### REQUIREMENT
Would you please set down, word for word, the lines from the one with "You are a computer-use" through the final line of the data below, omitting any pictures?

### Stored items
▼

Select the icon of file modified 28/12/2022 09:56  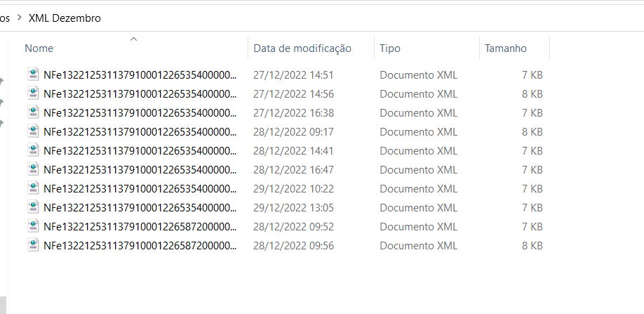33,245
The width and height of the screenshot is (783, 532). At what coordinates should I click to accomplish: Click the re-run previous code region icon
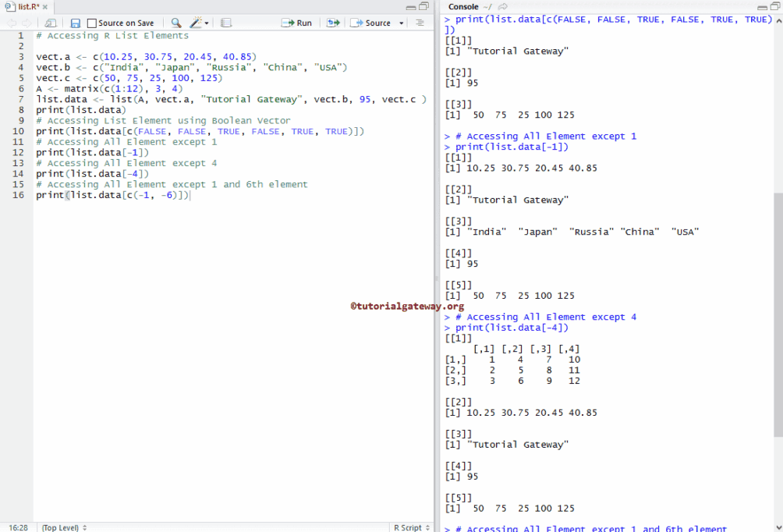click(x=332, y=23)
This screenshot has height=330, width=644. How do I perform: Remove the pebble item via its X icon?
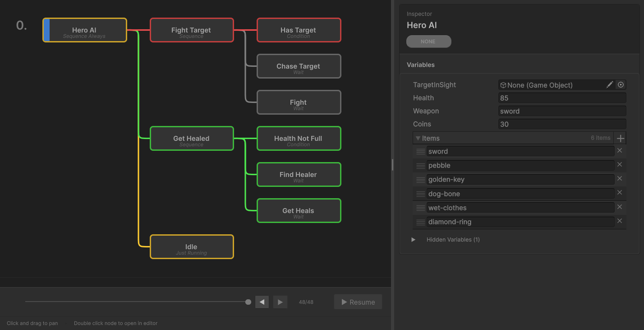tap(620, 164)
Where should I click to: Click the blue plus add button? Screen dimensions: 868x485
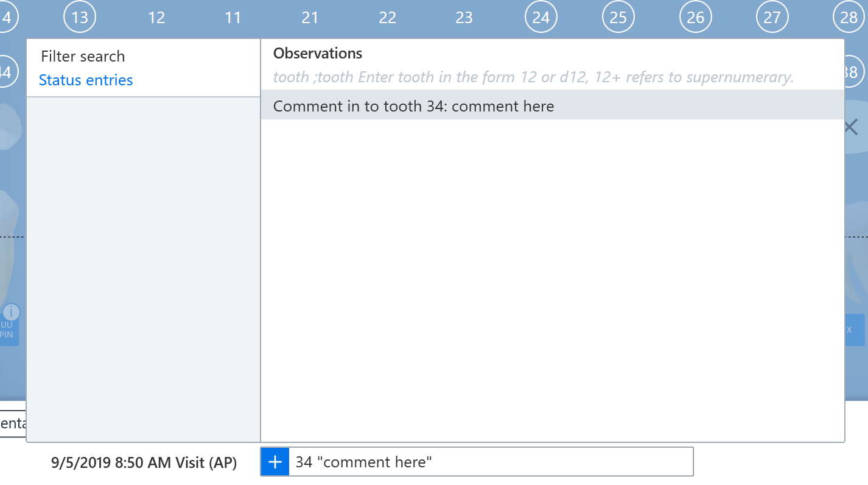coord(275,462)
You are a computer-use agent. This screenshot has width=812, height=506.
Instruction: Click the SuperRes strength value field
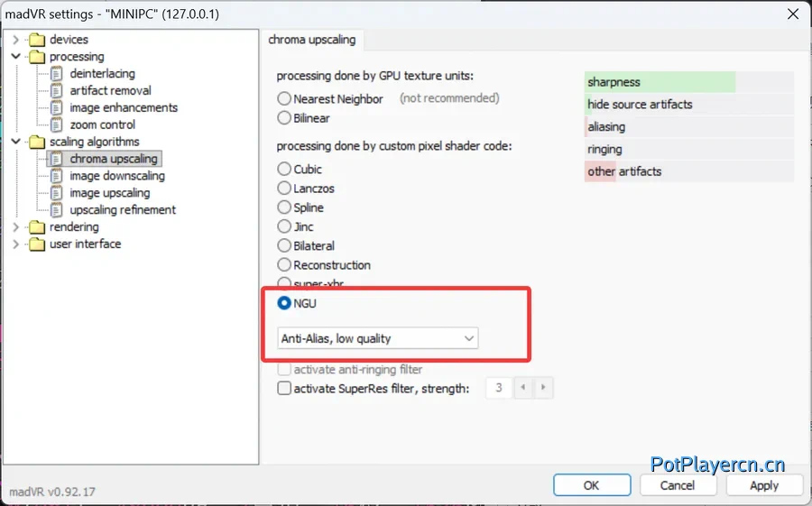[499, 389]
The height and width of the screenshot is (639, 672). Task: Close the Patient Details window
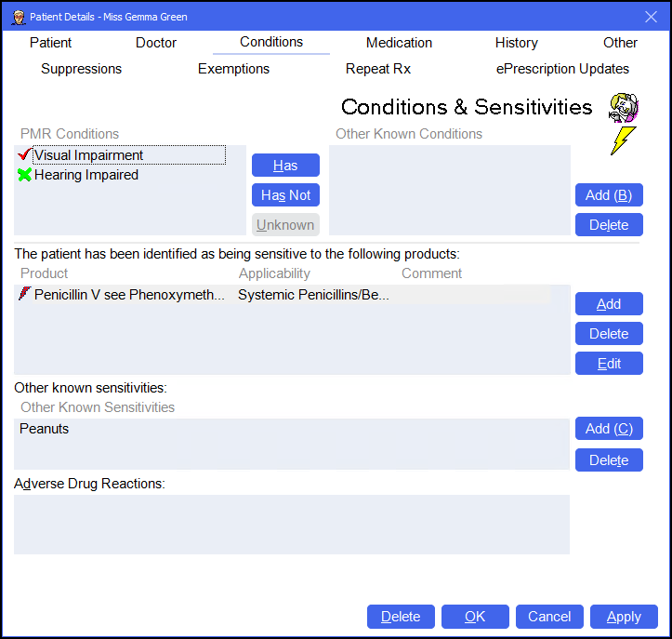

▲

### FINISHED TASK
You are a computer-use agent. This screenshot has width=812, height=506.
Instruction: Click the SuperRes strength value field
[499, 389]
The height and width of the screenshot is (639, 672). Task: Close the Patient Details window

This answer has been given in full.